The amendment, which applies to earning releases disseminated by hard copy, E-mail, teleconference, or webcast, is in better alignment with Regulation FD than the original proposal, adds Iannaconi.
FASB’s Rules on Consolidation of VIEs
On January 16 the accounting rulemaker finalized new rules for what it now calls variable interest entities, the vehicles typically used to remove assets and debt from company balance sheets. Interpretation No. 46, Consolidation of Variable Interest Entities, aims to shore up the definition of a VIE and to rein in abuse of structured-finance vehicles. (You may download the full text of the interpretation by visiting FASB’s web site.)
“The old rules were very loose and ill-defined,” notes Robert Dyson, CPA, director of quality control for New York accountancy Friedman Alpren & Green and vice chair of the Financial Accounting Standards Committee for the New York State Society of CPAs. The vagueness, says Dyson, made it difficult to convince clients not to stretch the limits of the rule.
The new interpretation redefines ownership in a VIE by redrawing the lines of equity interest, thereby altering — in some cases — who must consolidate it. In short, the old bright-line standard of 3 percent equity has been replaced by a principle-based standard of ownership control.
The key to the interpretation is found in paragraph 14, says Dyson: A company must consolidate a VIE onto its balance sheet if that company is exposed to a majority of the entity’s losses, if losses should occur. Appendix A of the interpretation explains the calculations for figuring the entity’s expected gains and losses, and the company’s exposure. The “expected losses” are equivalent to the equity position the company holds in the VIE. That equity position — and the application of other tests detailed in the rule — determines ownership of the VIE and where it should be consolidated.

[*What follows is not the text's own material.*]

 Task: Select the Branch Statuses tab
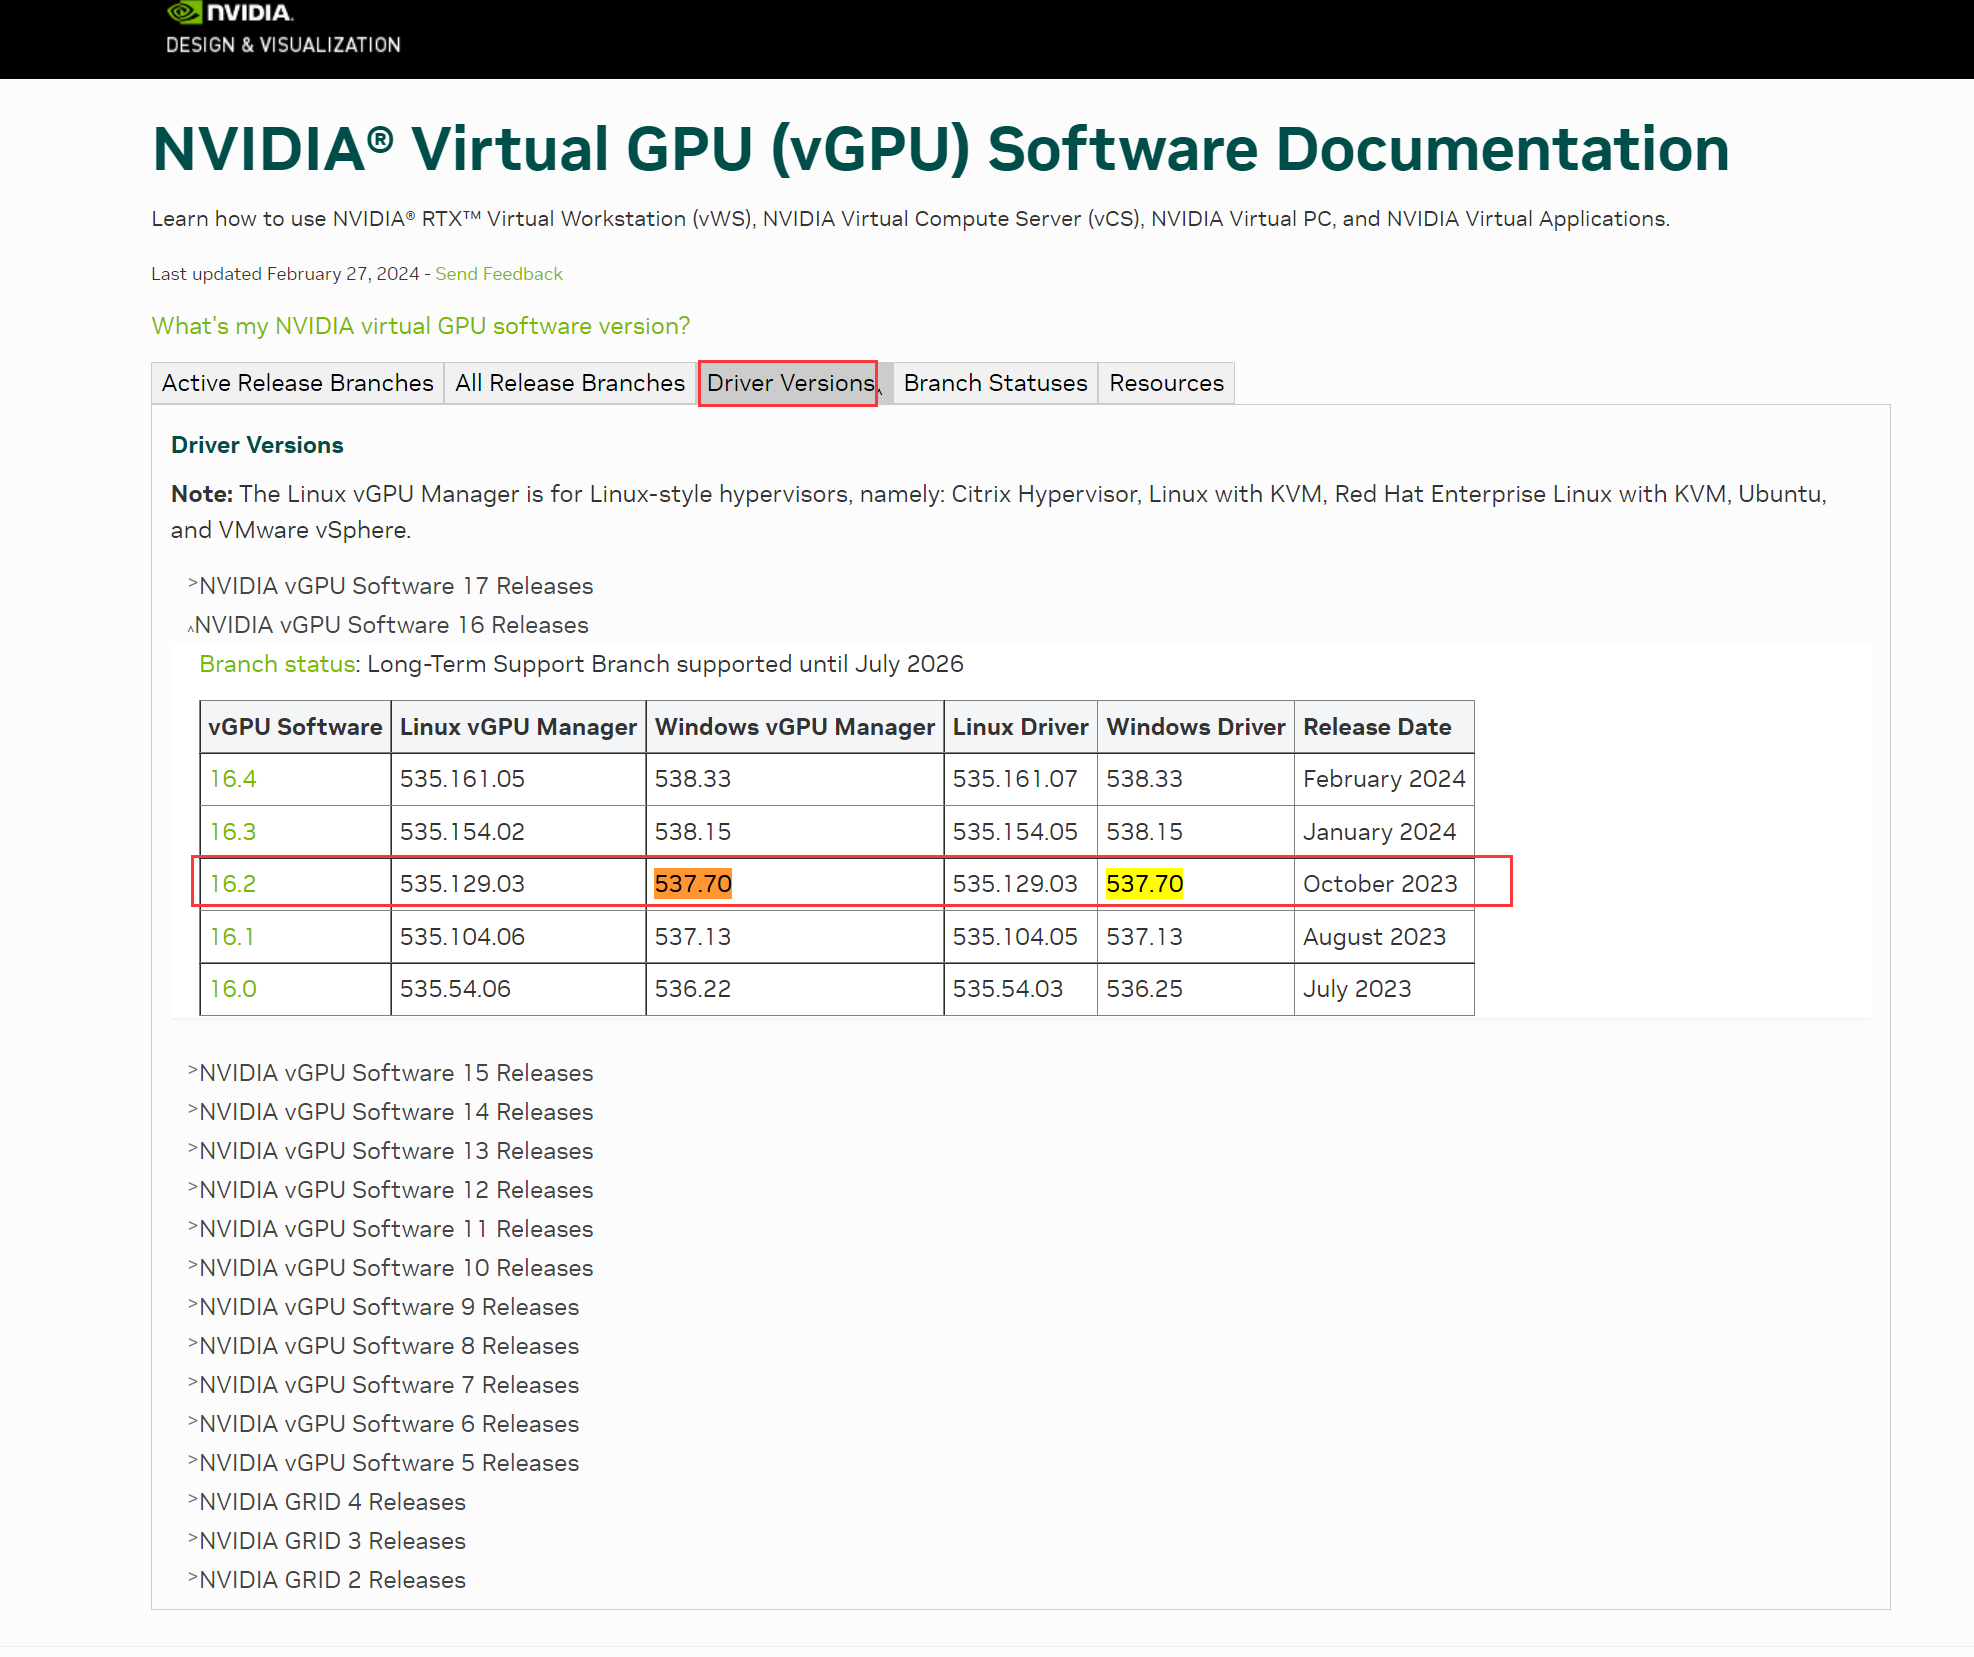click(x=995, y=383)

The interpretation probably won’t dampen structured-finance activity in the long term, says CRESA’s Sweeney, who advises companies on synthetic leases and other real-estate monetization alternatives. She anticipates a temporary slowdown in the use of VIEs, however, until the new rule is sorted out and CFOs can be sure that they won’t end up as “guinea pigs.”
John Park, CFO of New York-based real-estate company W.P. Carey & Co., says that the new FASB rule won’t change the way his company deals with off-balance-sheet transactions because the disclosure requirements have never driven his company’s use of VIEs. “We will continue to use them,” maintains Park, if there are “legitimate business reasons” to do so.

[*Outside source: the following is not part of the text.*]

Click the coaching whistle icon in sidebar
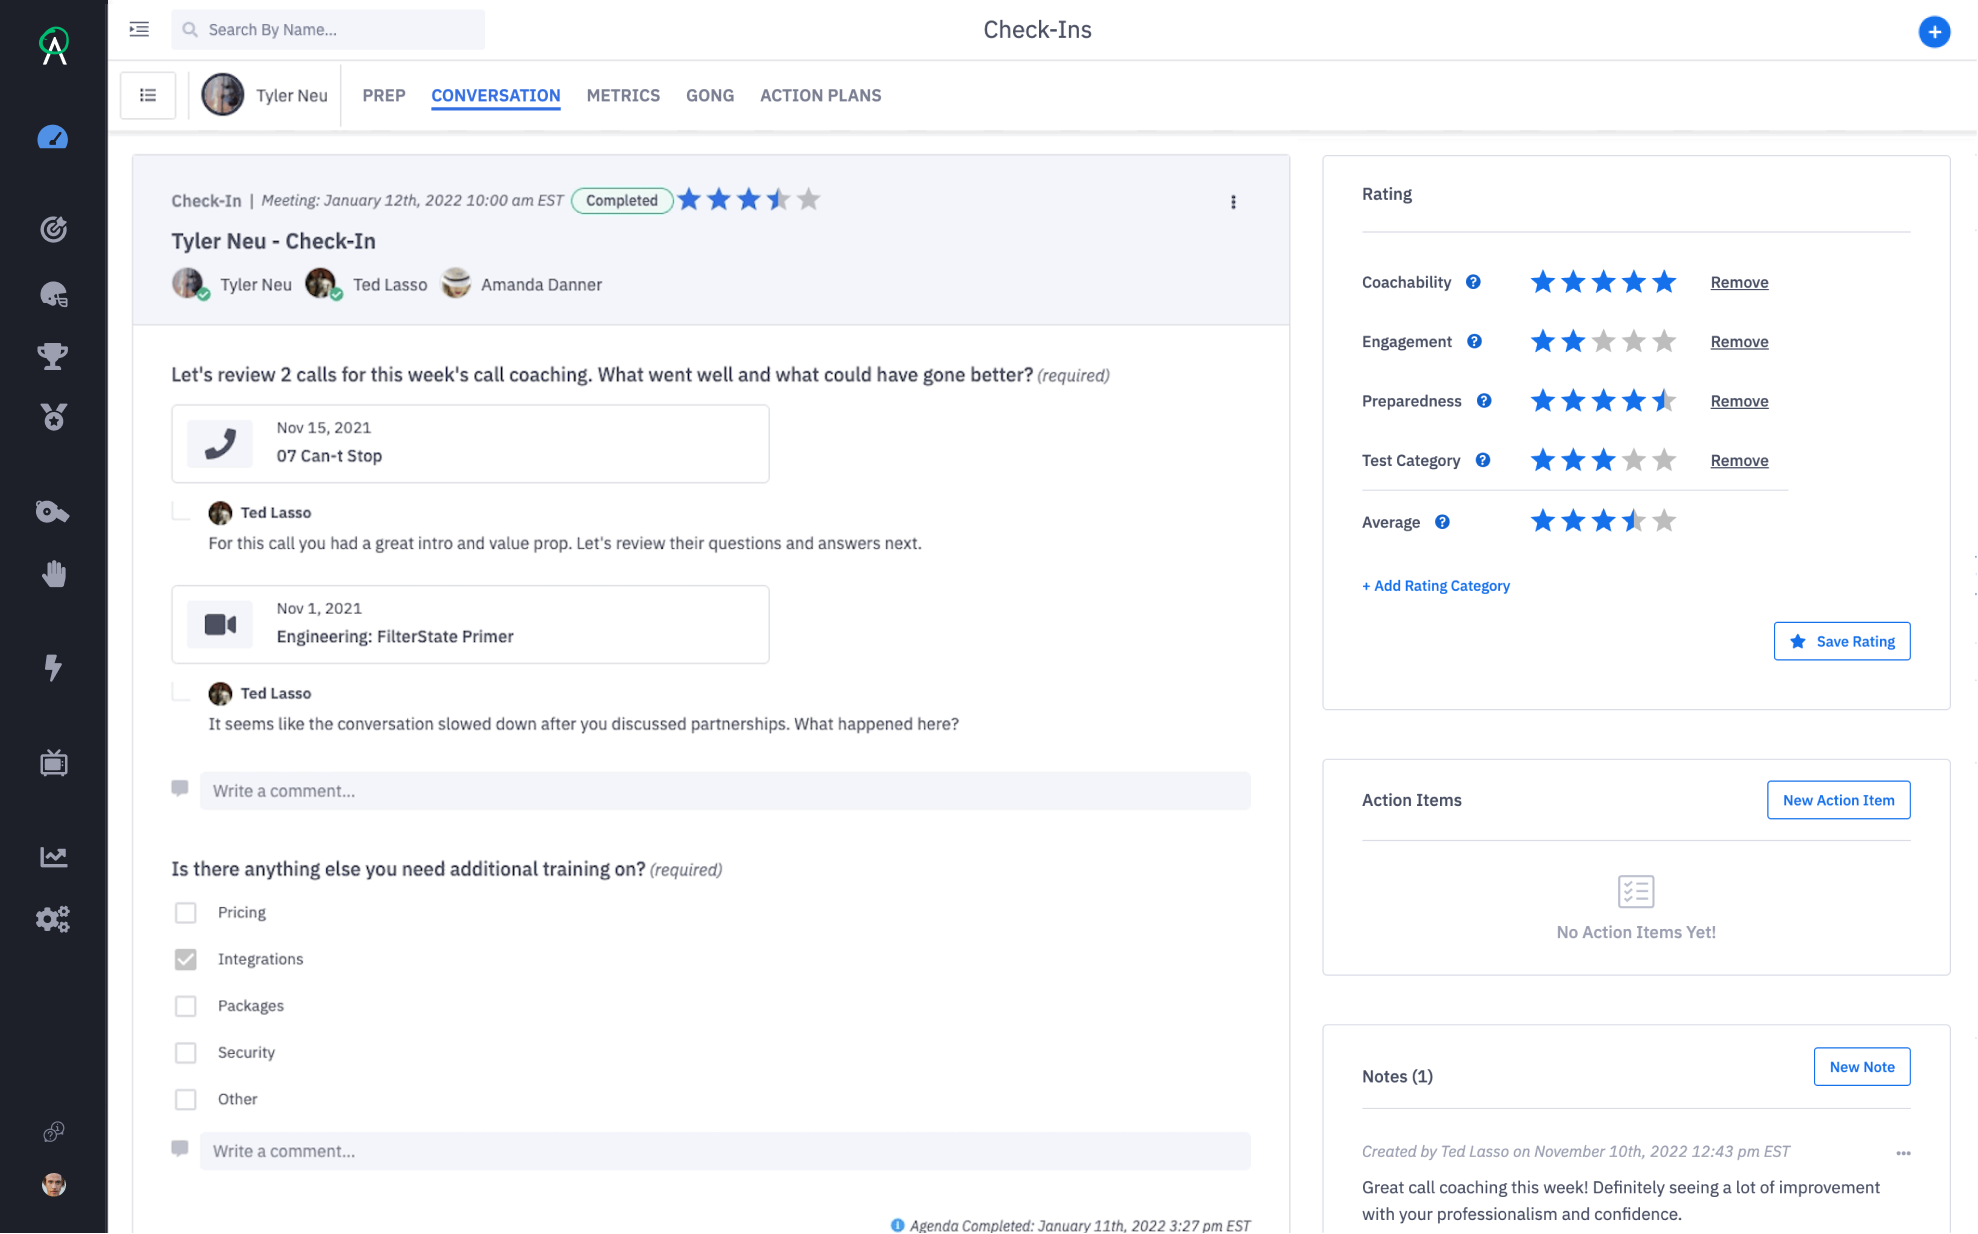This screenshot has height=1234, width=1978. pyautogui.click(x=54, y=512)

Don’t get too comfortable with the interpretation, says Dyson, who thinks that its lengthiness (43 pages) and complexity are not a good sign. “An accounting pronouncement is just like the law,” says Dyson. “The ink isn’t even dry before a small army is looking for loopholes.”
FASB’s Interpretation on Loan Guarantees
Passed on November 25, 2002, this new interpretation tightens disclosure rules for loan guarantees and requires companies to record certain liabilities before they are incurred.

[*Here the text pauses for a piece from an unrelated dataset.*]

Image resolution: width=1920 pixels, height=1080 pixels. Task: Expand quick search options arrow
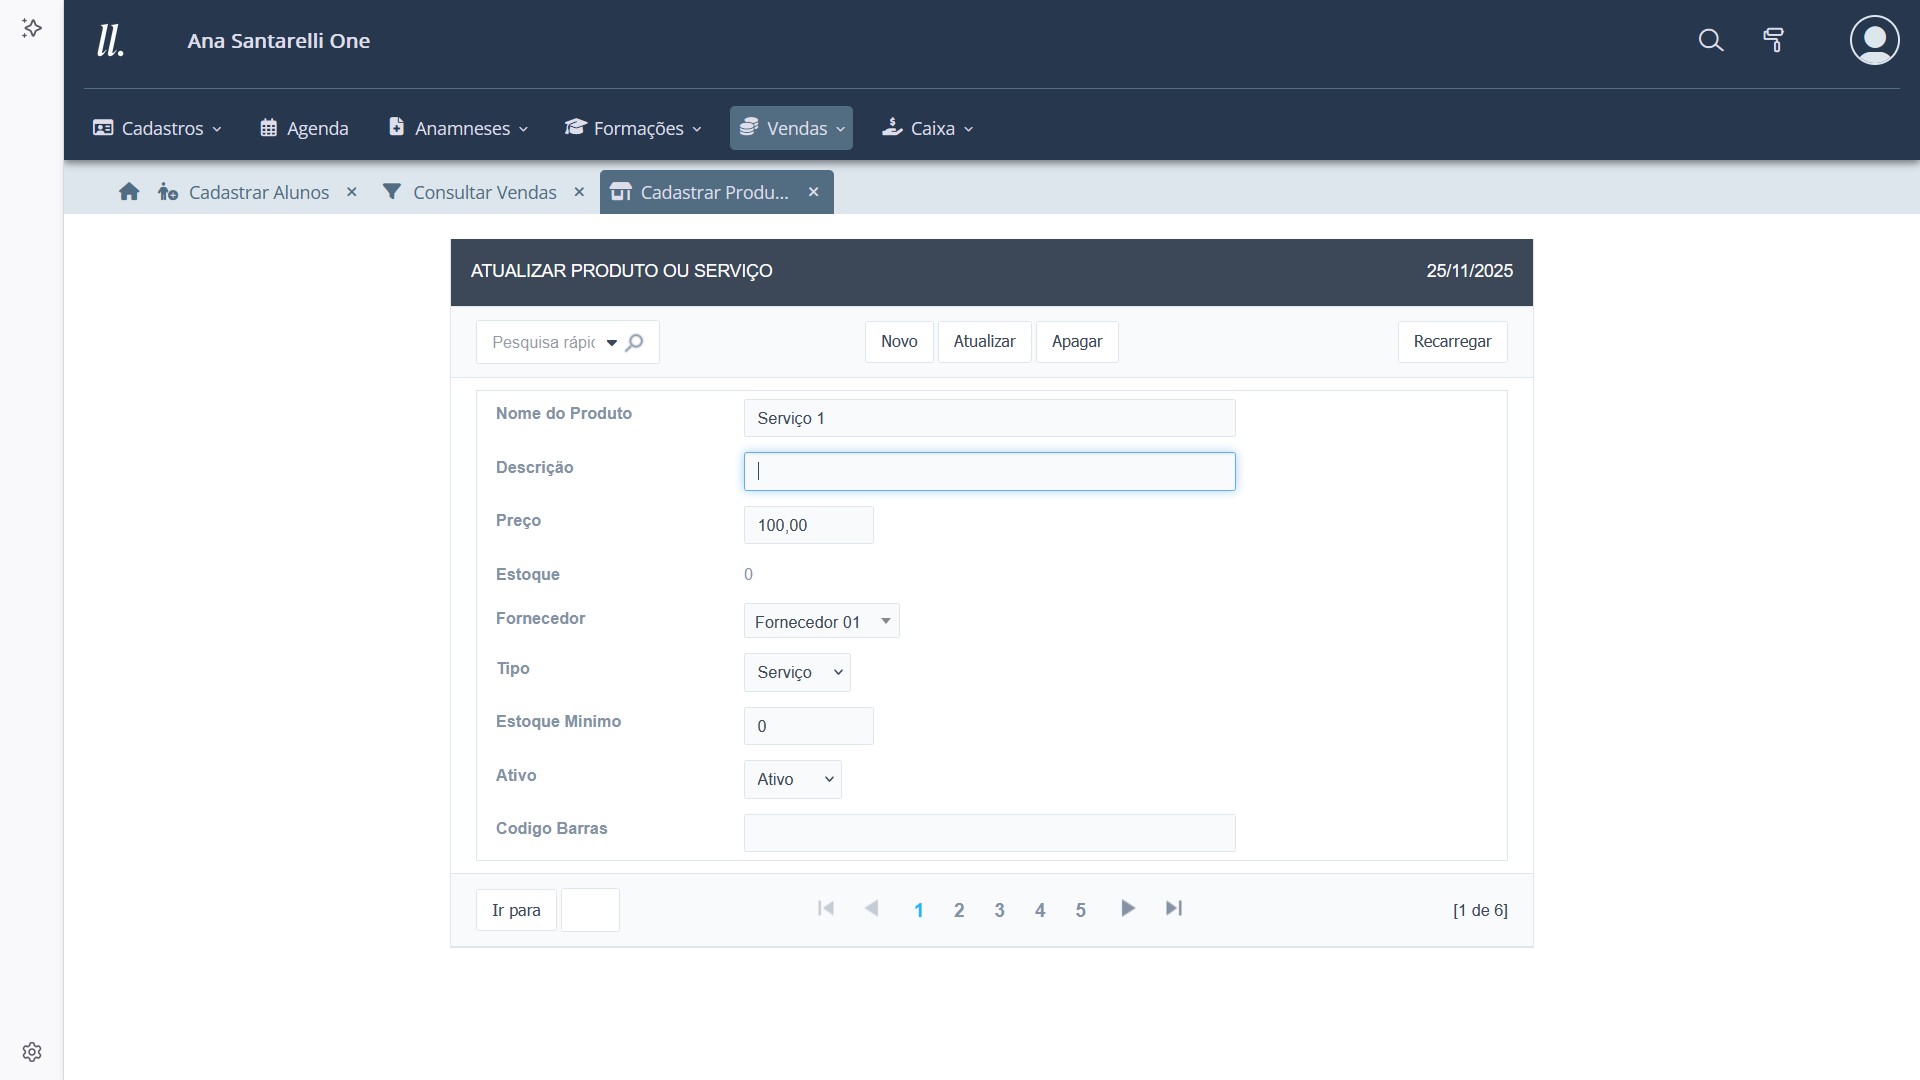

The interpretation, which expands on the accounting guidance of FAS 5, 57, and 107, instructs companies to recognize loan-guarantee liabilities, at their market value, at the time the guarantee is issued. Previously, loan guarantees were kept off a company’s balance sheet until the company was required to honor them. The value of the guarantees must be disclosed in interim and annual financial statements.
The new rule would apply to letters of standby credit and to manufacturer’s recourse loans. It would not apply to guarantees issued by insurance companies, to guarantees accounted for as derivatives, to product warranties, or to lessees’ residual value guarantees embedded in capital leases.
The two-month-old interpretation hasn’t drawn much fire since adoption, but take care: It hasn’t been road-tested yet. Your mileage may vary.